The thing is, it’s all too easy to dismiss an illness like this, isn’t it? That is, unless you're the guy suffering from it, in which case you know all too well how real it is.

Whatever the reason - unidentified infection, bacterial remnants, autoimmunity, irreversible damage - I believe these people are sick, and just like ME/CFS, the illness is not given the attention it deserves.


How is Lyme disease treated?


lone-star tick (Amblyomma americanum)
by Elizabeth Nicodemus

Unsurprisingly, treatment is controversial too, with some believing that longer and stronger treatment is needed, especially in long established illness.

One of the important factors here is that Borrelia is known to replicate slowly, often only once or twice in 24 hours, whereas a bacterium such as staphylococcus (mentioned in my first article on zoonotics) would replicate around 70 times in 24 hours. This is important because many antibiotics target the cell wall of bacteria when they are dividing.

Antibiotics are bactericidal (they kill bacteria) or bacteriostatic (they inhibit replication), so bacteriostatic antibiotics given in short courses may not reduce Borrelia infection very much. Bactericidal antibiotics are probably better against Borrelia, but still the argument is made that low dose and short-course treatments are insufficient to kill most of the infection. This leads to some experts stating that long-term antibiotic treatment is required to control or eradicate Borrelia.

Those that are immunosuppressed by another illness can have more difficulty eradicating Borrelia and so it seems reasonable to suspect that anyone with both Borrelia and ME/CFS would have difficulty with treatment. Additionally, someone with Lyme may be more susceptible to ME/CFS and probably other illnesses, due to the immune impact of Lyme.

Different antibiotic treatments may be given to target Borrelia in its various guises and stages of illness. The treatment of choice is usually doxycycline, but other antibiotics including penicillin, amoxicillin and cefuroxime axetil are also commonly prescribed. In more stubborn cases cefotaxime or ceftriaxone may be given intravenously. Treatment in pregnancy is usually with erythromycin.

As well as ceftriaxone, minocycline or metronidazole may be used where infection of the brain is suspected as it crosses the blood-brain barrier. Additionally, there is evidence that metronidazole may be more effective against Borrelia in its cyst form [21].


What has this to do with ME/CFS?

Some people think that ME/CFS is actually undiagnosed Lyme. There is some limited evidence for that, such as a study from Poland which found that 50 percent of patients diagnosed with borreliosis or tickborne encephalitis could be identified as having CFS, concluding: "The findings suggest that the chronic fatigue syndrome is frequent among patients with a history of borreliosis."[22]. This illustrates that tickborne zoonotics may be implicated in ME/CFS. Alternatively, it could be argued that this is just a result of the two illnesses presenting with similar symptomology.

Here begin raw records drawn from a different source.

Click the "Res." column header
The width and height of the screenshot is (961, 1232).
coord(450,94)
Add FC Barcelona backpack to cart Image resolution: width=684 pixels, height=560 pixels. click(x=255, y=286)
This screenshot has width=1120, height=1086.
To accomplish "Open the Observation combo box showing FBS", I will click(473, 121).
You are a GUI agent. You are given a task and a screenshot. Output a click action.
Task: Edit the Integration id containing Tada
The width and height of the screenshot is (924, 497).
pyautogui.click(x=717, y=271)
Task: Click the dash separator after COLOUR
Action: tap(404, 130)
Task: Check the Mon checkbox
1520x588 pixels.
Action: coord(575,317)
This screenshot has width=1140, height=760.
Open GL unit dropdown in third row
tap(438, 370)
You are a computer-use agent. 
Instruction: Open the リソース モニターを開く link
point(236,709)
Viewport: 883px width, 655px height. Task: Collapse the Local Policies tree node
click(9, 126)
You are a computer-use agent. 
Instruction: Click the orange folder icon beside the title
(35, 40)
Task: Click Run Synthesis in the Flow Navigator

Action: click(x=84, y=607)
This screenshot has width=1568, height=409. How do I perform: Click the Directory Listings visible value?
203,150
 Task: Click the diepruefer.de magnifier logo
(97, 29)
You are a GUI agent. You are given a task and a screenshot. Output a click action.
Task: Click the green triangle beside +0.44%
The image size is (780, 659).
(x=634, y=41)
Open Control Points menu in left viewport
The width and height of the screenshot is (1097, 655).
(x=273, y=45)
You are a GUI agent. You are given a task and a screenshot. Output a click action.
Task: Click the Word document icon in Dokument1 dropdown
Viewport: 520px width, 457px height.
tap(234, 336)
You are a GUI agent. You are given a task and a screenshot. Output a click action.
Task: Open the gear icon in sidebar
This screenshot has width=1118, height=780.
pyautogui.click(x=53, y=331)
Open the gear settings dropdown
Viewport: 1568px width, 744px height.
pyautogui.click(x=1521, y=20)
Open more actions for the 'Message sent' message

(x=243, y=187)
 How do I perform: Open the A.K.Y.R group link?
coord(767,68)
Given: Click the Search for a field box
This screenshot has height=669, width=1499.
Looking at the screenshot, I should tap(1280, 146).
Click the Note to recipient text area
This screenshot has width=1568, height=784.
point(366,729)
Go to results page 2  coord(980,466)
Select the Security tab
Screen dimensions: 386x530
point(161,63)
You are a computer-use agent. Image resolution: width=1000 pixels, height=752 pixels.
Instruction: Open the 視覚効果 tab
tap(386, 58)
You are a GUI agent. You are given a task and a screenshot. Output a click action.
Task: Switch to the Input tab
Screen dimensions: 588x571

Another study looked at gender differences and found that women were significantly more likely to develop chronic Lyme compared to men [23]. This is interesting, given the higher ratio of women to men with ME/CFS. Of course, correlation does not constitute evidence, and the finding may support other conclusions, such as the higher degree of women with autoimmune diseases.

A recent study provides evidence which suggests the two diseases are distinct by demonstrating that the cerebrospinal fluid was different in the two conditions [24].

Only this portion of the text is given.